More on the death (and resurrection) of journalism
On Ben Smith's Traffic, Rob Burley's Lying Bastards and, again, the CBC
Ben Smith’s Traffic has been getting a lot of attention since it came out – I know at least three journalists who are reading it right now, and his appearance on The Fifth Column podcast is worth a listen, chiefly because Welch and Moynihan know how to make the most of that exchange. Smith was BuzzFeed’s political reporter when BuzzFeed was supposed to be The Future of Journalism: a traffic- and engagement-tailored media company which developed a traditional journalistic newsroom as an awkward addendum. The awkwardness around the time-consuming reporting on important topics with some semblance of fairness and impartiality was supposed to be ironed out and journalism eventually blend in with the content that brought in all the traffic: Ten Reasons Why Olives Are Awful, A Quiz on What State You Should Really Be Living In, and Is This Dress Gold or Blue (that one broke the internet… different times, eh?). After BuzzFeed, Smith moved on to become the media critic at the NYT and now works for a media startu… sorry, a “global news platform”, Semafor. Since his earliest job in journalism was with Politico, Ben is an unusual Gen-X-er who’s almost consistently worked for online outlets.
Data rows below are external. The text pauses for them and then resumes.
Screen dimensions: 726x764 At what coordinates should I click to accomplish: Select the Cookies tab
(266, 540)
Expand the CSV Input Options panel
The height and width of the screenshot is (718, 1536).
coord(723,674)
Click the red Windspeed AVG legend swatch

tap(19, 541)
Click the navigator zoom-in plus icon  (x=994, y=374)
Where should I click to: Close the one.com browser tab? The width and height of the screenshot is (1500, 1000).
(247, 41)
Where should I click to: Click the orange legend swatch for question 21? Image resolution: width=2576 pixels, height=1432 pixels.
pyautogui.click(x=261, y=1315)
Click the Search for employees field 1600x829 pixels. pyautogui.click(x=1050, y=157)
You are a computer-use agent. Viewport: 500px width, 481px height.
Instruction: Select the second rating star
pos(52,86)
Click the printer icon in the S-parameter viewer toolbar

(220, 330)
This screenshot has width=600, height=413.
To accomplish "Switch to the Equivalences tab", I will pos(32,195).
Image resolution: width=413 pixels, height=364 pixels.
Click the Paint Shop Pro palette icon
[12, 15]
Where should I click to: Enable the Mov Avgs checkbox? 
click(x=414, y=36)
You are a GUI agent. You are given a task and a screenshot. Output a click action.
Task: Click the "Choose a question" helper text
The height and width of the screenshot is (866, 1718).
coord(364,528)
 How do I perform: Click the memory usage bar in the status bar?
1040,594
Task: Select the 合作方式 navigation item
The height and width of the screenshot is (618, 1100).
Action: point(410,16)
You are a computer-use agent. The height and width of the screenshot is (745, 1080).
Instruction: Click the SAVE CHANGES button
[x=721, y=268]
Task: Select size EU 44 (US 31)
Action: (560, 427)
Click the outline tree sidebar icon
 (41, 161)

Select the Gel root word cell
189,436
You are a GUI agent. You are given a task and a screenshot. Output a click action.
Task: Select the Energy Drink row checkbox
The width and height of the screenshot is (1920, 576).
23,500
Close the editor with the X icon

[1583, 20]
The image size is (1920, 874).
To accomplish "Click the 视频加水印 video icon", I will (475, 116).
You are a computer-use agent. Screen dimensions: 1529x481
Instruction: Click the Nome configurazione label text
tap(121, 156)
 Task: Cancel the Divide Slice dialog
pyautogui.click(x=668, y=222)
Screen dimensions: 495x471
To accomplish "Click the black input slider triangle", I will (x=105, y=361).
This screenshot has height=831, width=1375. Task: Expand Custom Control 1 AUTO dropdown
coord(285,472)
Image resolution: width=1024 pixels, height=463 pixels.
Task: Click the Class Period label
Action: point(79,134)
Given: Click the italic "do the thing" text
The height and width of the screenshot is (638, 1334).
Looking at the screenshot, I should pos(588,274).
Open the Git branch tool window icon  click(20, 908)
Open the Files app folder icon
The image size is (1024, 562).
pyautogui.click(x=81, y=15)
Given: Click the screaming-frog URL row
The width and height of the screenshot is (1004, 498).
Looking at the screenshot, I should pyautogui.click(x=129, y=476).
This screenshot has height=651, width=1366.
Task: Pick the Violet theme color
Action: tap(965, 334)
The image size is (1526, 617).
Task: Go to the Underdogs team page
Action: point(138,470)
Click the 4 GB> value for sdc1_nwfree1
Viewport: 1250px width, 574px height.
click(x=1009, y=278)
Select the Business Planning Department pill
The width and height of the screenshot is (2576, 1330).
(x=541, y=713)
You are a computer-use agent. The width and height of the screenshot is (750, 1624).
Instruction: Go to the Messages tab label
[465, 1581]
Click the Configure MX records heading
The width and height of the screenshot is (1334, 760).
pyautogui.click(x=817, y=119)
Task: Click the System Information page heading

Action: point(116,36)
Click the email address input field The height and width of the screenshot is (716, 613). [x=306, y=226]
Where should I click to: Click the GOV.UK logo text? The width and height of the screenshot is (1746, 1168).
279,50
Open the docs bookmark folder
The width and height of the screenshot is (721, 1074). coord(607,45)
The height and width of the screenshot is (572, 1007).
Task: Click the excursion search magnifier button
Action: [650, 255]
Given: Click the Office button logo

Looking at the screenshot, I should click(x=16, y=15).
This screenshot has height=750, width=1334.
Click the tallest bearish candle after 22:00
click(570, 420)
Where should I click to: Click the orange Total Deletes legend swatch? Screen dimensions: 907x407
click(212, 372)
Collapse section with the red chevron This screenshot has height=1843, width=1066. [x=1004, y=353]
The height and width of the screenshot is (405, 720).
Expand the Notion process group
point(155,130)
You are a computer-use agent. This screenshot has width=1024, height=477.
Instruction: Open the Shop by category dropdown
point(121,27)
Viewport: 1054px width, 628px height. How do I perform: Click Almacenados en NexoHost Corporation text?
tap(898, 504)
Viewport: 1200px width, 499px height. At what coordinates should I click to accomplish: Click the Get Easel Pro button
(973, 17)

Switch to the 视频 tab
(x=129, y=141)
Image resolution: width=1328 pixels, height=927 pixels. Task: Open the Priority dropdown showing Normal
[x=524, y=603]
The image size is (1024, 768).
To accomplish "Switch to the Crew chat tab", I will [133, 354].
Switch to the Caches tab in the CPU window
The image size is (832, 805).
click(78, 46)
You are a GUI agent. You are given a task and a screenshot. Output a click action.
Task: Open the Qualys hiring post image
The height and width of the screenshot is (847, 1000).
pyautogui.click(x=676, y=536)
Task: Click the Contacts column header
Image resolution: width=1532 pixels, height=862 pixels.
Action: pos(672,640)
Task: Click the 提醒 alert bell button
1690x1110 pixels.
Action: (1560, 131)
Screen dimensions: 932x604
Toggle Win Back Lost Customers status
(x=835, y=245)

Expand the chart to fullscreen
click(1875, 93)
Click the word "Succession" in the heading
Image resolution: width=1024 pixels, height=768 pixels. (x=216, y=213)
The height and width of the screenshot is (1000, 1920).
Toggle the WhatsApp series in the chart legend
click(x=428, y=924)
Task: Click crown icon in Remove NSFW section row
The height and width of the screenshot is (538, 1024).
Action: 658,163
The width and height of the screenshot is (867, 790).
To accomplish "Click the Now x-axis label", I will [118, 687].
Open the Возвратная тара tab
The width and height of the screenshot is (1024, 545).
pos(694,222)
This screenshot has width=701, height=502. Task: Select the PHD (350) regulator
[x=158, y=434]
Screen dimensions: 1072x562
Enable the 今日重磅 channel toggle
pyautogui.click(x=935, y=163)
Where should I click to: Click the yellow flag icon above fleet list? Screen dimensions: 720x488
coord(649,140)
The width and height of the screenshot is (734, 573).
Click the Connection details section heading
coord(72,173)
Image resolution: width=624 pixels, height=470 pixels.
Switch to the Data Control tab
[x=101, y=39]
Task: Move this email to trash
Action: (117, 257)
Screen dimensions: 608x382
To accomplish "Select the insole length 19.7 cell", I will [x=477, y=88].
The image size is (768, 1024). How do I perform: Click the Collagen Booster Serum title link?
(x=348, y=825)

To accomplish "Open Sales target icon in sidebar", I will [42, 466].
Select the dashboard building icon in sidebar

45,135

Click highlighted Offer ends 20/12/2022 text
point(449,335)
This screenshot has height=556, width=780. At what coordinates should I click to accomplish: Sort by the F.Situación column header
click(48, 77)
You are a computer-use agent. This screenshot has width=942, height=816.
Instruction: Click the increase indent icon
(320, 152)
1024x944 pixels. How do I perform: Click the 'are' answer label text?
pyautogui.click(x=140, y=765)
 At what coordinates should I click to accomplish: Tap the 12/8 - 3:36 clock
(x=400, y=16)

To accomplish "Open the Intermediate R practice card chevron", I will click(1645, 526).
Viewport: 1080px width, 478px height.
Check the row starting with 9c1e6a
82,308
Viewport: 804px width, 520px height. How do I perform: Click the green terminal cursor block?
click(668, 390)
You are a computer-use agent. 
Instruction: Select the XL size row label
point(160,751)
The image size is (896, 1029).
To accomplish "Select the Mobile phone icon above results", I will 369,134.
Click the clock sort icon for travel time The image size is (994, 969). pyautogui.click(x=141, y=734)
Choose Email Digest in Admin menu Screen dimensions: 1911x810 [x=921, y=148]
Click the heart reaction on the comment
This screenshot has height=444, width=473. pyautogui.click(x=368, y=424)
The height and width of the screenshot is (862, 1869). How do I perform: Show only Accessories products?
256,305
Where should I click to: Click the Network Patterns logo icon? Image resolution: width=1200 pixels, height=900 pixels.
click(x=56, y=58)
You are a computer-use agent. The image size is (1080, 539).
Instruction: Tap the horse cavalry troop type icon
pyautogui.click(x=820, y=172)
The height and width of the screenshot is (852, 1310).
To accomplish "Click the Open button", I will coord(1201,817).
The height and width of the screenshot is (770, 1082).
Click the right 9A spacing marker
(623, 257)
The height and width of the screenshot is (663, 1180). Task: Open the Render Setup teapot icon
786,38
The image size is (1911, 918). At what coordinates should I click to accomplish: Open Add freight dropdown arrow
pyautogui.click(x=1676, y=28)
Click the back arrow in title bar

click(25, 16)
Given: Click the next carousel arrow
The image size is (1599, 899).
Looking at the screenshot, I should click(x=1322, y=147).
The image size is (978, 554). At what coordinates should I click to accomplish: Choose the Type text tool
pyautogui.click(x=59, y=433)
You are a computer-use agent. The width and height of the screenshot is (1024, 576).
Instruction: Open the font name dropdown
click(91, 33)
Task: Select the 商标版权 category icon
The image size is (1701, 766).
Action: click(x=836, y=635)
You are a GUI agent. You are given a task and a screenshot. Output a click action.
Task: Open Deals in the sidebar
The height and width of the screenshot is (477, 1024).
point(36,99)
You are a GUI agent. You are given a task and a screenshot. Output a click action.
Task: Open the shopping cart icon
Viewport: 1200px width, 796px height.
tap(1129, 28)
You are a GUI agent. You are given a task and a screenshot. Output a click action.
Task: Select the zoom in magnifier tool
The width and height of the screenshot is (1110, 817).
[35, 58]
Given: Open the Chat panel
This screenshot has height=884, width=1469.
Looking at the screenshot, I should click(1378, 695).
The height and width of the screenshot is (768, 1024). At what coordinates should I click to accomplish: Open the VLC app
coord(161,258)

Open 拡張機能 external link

The book tells the story of how the pursuit of traffic became the business model for American journalism in late naughts to late teens of the twenty-first-century – which also shook the surviving legacy media to the core – by following the careers of some of the key figures of the traffic era: Nick Denton who ran Gawker, Jezebel, Gizmodo, Valleywag etc, and A. J. Daulerio who was the Gawker editor who decided to publish the Hulk Hogan sex tape that eventually brought Gawker down; people behind The Huffington Post (Arianna etc); and the trajectory of Jonah Peretti, who became the CEO of BuzzFeed. Andrew Breitbart, as the Traffic and Engagement’s early dark knight, gets deservedly a lot of airtime, and not only as “Matt Drudge’s bitch” (Drudge apparently treated Breitbart, his main site management guy, appallingly and Breitbart would occasionally admit as much in public.) A number of writers who made their names and thrived in the traffic era also feature. While people who ran things have almost uniformly been male, there are a number of women among the writing and editorial stars of the age: Jessica Coen, Elisabeth Spiers, Jezebel’s EiC Anna Holmes, who ignored Nick Denton’s requests to turn Jezebel into a cosmetics-reviewing outlet – but also, flip coin, the many women on the confessional essay beat which exploded and led to the publications such as JaneXo and Babe.net. Canada had people like Scaachi Koul - if you haven’t read Sarmishta Subramanian’s piece of why Koul’s early career took shape the way it did, you should. The path of overexposure is one well trod career path for women writers in this century, and Canada has never lagged behind the US in the SATC-type columnizing.